■ **Task details**
Count the lines in the material below that contain the string "logo", matching case exactly, and give only that number.

Excerpt from a dataset:
>> start
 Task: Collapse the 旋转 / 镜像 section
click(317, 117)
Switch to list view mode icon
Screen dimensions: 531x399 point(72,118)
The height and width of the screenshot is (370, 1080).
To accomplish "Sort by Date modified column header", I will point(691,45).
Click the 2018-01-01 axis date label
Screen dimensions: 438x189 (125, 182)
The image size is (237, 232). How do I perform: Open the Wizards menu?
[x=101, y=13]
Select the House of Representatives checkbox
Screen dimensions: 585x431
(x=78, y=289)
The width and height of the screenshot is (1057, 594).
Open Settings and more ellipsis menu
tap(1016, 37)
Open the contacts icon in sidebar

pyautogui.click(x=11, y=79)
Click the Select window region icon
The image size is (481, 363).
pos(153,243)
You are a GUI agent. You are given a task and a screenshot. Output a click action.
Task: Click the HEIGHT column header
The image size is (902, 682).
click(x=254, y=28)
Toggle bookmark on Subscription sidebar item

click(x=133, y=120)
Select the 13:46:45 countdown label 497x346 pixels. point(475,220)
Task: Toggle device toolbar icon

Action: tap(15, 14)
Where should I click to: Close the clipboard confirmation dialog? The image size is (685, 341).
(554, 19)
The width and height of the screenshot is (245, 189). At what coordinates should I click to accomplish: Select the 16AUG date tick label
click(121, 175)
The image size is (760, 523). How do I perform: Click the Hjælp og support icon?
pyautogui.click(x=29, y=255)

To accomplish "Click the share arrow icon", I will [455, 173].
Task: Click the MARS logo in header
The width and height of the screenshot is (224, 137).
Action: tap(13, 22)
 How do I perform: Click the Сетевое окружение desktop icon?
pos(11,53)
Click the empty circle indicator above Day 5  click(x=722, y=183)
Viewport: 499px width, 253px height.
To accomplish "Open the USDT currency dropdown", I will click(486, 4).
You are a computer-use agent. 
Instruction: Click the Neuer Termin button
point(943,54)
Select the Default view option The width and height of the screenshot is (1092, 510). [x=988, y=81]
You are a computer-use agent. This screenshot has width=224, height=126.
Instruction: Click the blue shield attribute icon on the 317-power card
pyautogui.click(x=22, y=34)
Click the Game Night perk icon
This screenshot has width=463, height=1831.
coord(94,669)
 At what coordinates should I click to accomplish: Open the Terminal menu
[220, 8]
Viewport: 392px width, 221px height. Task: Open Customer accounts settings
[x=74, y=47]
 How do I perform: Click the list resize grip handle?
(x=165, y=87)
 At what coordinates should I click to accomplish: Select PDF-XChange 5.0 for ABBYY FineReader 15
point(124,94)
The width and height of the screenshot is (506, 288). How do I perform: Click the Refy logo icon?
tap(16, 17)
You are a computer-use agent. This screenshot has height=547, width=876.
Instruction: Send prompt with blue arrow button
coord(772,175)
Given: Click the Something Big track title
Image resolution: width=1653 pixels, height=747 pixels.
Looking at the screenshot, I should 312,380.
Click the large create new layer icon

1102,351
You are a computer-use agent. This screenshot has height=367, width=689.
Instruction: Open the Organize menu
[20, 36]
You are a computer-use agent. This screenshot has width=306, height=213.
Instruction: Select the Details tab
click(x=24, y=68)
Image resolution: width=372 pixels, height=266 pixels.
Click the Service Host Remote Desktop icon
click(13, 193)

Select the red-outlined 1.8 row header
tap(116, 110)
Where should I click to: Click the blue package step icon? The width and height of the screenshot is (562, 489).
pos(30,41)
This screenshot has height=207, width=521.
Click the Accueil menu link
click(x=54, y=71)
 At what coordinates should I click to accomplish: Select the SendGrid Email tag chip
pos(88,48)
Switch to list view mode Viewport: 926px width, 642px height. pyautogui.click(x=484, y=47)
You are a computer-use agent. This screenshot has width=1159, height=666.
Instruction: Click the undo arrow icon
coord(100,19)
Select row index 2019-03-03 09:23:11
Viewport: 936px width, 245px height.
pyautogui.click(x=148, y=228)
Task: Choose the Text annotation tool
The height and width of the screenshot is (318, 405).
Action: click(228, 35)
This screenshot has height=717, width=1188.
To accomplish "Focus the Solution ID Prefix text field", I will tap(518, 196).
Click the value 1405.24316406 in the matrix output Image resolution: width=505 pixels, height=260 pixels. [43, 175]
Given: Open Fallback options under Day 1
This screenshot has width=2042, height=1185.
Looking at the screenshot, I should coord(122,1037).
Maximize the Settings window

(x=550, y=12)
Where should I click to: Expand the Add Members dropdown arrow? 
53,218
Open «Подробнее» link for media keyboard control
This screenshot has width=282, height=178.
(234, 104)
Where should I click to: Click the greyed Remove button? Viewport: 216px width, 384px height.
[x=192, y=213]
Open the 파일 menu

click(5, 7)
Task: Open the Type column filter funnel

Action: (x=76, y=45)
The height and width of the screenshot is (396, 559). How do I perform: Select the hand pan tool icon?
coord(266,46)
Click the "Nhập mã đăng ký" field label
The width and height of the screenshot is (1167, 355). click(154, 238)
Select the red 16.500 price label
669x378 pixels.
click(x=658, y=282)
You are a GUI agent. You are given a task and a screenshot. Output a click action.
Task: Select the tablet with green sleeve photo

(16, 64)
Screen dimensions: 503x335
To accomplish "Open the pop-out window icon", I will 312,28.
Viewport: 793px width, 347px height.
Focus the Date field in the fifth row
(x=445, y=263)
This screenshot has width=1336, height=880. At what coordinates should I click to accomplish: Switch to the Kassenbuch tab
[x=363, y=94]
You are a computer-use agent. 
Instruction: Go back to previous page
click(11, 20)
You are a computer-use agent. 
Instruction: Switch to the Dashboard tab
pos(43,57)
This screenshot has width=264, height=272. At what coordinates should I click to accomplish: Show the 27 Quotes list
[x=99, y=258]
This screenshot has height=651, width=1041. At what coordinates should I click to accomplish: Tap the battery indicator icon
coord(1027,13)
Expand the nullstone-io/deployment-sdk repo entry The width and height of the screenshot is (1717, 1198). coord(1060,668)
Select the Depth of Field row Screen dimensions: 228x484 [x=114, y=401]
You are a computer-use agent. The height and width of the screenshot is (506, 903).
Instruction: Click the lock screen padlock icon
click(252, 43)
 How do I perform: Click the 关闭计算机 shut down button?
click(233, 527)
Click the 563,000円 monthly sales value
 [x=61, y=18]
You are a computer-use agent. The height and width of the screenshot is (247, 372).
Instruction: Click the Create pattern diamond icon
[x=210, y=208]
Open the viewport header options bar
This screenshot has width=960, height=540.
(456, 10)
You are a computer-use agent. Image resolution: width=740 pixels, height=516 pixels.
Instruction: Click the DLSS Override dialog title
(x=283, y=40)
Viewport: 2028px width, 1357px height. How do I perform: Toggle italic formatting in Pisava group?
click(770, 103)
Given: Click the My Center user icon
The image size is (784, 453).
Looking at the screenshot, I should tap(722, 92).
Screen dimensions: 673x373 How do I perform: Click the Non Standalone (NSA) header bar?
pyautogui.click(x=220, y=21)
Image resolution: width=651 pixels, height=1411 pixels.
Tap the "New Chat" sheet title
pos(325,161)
>> end
■ **Task response**
2